* _SELECTION_:
To calculate a T-interval, use the formula:

\bar{x} \pm t\frac{s}{\sqrt{n}}

. Interpretation: We are ##% confident that the true population mean falls within this interval.

Log-Normal Distribution Mean Confidence Interval

To calculate the CI for the mean of a log-normal distribution:

\exp\left(\bar{x} \pm z\frac{s}{\sqrt{n}}\right)

Interpretation: We are ##% confident that the true mean of the log-normal distribution falls within this interval.

Paired T-Interval

To calculate a Paired T-Interval, use the formula:

\bar{d} \pm t\frac{s_d}{\sqrt{n}}

. Interpretation: We are ##% confident that the mean difference between the paired data falls within this interval.

Confidence Interval for the Ratio of Two Variances

To calculate this interval, use the formula:

\left(\frac{s_1^2 / s_2^2}{F_{1-\alpha/2, df1, df2}}, \frac{s_1^2 / s_2^2}{F_{\alpha/2, df1, df2}}\right)

Interpretation: We are ##% confident that the ratio of the two population variances falls within this interval.

Confidence Interval for Exponential Distribution Mean

To calculate this interval, use the formula:

\left(\frac{2\sum x_i}{\chi_{\alpha/2}^2}, \frac{2\sum x_i}{\chi_{1-\alpha/2}^2}\right)

Interpretation: We are ##% confident that the true mean of the exponential distribution falls within this interval.

Confidence Interval for a Population Median

For a large sample size, approximate using the normal distribution:

\tilde{m} \pm z\frac{1}{2\sqrt{n}}

Interpretation: We are ##% confident that the true population median falls within this interval.

Confidence Interval for Population Variance

To calculate this interval, use the formula:

\left(\frac{(n-1)s^2}{\chi_{\alpha/2}^2}, \frac{(n-1)s^2}{\chi_{1-\alpha/2}^2}\right)

Interpretation: We are ##% confident that the true population variance falls within this interval.

Z-Interval for a Population Mean (σ known)

* _DATASET EXCERPT_:

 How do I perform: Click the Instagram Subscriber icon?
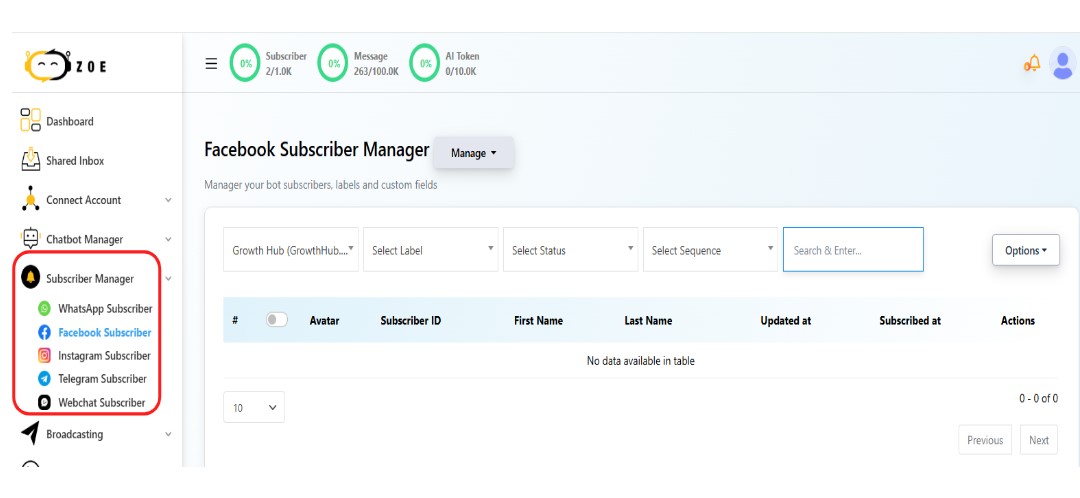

* _SHORT EXERCISE_: From the confidence interval text, list every quantity that an interpretation sentence says falls within the interval. The lines have no connection to the confidence interval text.

* _EXERCISE OUTPUT_:
- the true population mean
- the true mean of the log-normal distribution
- the mean difference between the paired data
- the ratio of the two population variances
- the true mean of the exponential distribution
- the true population median
- the true population variance